/---

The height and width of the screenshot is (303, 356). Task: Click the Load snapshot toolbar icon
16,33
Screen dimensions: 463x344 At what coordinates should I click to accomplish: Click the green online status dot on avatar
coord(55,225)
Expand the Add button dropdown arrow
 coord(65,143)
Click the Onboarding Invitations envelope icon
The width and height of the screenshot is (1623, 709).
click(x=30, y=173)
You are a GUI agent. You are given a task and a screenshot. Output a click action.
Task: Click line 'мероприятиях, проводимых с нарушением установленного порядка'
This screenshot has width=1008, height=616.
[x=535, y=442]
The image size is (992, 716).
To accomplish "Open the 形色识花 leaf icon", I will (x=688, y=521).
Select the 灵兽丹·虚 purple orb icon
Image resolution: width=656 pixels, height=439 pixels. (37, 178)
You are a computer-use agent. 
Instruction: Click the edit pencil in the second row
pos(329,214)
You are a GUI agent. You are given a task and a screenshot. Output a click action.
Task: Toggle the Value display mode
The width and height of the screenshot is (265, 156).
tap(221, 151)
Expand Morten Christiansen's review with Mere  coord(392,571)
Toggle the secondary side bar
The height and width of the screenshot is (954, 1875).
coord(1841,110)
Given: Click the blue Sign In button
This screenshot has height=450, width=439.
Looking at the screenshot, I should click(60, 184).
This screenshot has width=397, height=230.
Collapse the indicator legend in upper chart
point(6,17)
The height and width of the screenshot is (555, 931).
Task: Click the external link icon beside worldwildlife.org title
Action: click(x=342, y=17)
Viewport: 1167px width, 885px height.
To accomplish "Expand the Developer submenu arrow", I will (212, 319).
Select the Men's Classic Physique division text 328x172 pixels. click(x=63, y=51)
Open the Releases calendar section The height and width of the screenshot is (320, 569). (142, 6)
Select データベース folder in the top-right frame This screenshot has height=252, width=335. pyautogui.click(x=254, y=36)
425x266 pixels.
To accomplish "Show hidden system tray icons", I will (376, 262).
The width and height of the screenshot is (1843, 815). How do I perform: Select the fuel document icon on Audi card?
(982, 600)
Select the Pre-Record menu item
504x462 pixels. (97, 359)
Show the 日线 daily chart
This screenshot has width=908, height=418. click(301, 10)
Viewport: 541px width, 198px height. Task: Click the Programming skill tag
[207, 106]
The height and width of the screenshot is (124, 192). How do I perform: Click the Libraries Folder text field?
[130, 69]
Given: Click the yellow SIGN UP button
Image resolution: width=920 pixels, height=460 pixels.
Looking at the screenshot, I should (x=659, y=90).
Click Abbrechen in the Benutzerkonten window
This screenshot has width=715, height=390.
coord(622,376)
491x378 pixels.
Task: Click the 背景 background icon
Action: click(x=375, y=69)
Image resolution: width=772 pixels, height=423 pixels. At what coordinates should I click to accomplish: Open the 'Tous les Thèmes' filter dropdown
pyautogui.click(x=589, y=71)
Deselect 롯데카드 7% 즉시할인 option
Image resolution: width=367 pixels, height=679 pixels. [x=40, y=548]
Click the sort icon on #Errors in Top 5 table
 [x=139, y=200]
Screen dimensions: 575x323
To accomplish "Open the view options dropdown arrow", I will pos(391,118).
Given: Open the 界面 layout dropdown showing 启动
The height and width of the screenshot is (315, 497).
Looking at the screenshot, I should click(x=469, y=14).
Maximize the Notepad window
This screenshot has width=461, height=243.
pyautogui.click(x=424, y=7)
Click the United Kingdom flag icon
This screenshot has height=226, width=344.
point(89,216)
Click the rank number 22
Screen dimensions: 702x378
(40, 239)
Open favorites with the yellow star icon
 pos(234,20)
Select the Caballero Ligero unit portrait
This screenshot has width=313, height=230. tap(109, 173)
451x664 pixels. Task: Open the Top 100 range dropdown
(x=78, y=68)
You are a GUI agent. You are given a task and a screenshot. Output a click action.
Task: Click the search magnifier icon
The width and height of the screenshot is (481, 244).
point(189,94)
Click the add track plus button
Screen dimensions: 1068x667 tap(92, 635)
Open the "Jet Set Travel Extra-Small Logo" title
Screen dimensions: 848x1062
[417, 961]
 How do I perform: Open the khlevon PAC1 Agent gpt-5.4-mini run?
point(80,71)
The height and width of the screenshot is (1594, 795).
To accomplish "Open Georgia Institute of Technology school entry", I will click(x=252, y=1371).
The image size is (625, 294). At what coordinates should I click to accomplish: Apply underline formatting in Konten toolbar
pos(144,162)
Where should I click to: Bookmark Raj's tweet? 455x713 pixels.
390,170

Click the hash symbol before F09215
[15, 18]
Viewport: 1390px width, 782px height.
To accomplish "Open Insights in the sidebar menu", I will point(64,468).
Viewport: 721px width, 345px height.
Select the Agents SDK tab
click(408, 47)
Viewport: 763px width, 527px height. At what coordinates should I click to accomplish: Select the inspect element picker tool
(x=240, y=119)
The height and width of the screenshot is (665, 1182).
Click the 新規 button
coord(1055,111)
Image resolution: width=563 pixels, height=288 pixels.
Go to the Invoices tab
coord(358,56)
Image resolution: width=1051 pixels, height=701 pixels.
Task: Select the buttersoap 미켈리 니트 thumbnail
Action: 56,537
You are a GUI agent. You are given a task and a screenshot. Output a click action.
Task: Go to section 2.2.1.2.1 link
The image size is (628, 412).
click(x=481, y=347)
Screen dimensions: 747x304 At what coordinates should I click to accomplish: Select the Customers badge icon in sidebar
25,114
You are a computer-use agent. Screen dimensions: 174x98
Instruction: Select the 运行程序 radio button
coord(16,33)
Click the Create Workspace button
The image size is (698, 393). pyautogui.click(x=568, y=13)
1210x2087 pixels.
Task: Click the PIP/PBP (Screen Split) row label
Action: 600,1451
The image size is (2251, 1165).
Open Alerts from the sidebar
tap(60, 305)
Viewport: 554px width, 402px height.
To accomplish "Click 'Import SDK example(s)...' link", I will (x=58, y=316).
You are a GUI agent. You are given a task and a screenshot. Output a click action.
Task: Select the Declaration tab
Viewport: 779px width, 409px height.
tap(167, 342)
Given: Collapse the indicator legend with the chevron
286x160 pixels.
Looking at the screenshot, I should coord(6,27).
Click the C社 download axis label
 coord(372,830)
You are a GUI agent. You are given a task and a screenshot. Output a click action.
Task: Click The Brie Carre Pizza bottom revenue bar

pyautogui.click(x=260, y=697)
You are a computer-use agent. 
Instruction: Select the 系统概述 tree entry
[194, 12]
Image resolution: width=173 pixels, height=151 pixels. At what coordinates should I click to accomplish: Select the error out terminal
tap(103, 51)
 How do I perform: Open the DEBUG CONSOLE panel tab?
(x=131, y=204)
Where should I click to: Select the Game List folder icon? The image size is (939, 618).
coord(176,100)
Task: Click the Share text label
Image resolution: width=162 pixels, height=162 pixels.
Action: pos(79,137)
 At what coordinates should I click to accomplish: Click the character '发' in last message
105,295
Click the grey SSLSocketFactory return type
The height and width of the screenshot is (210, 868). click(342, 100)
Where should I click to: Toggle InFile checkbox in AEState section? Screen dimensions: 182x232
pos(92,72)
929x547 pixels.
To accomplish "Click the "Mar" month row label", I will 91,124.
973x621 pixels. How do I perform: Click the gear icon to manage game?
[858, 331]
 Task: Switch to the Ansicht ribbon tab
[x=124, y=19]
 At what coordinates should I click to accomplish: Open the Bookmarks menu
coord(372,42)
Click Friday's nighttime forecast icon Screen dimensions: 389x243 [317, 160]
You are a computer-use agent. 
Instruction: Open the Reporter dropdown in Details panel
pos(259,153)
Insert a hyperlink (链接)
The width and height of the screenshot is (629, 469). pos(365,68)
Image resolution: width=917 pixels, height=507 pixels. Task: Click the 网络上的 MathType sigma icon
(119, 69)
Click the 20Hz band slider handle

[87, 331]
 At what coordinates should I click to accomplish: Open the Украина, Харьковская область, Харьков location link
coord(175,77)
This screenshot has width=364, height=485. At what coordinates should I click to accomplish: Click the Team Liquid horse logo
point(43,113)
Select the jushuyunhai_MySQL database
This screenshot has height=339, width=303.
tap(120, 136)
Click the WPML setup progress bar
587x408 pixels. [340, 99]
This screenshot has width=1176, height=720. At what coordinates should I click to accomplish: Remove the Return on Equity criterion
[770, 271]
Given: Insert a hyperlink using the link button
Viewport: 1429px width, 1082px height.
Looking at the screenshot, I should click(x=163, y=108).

\---

§ **Problem statement**
Copy out the listing lines from the one containing "Image resolution: width=563" down to the one containing "click(x=481, y=347)", both included, with no changes.

§ **The answer**
Image resolution: width=563 pixels, height=288 pixels.
Go to the Invoices tab
coord(358,56)
Image resolution: width=1051 pixels, height=701 pixels.
Task: Select the buttersoap 미켈리 니트 thumbnail
Action: 56,537
You are a GUI agent. You are given a task and a screenshot. Output a click action.
Task: Go to section 2.2.1.2.1 link
The image size is (628, 412).
click(x=481, y=347)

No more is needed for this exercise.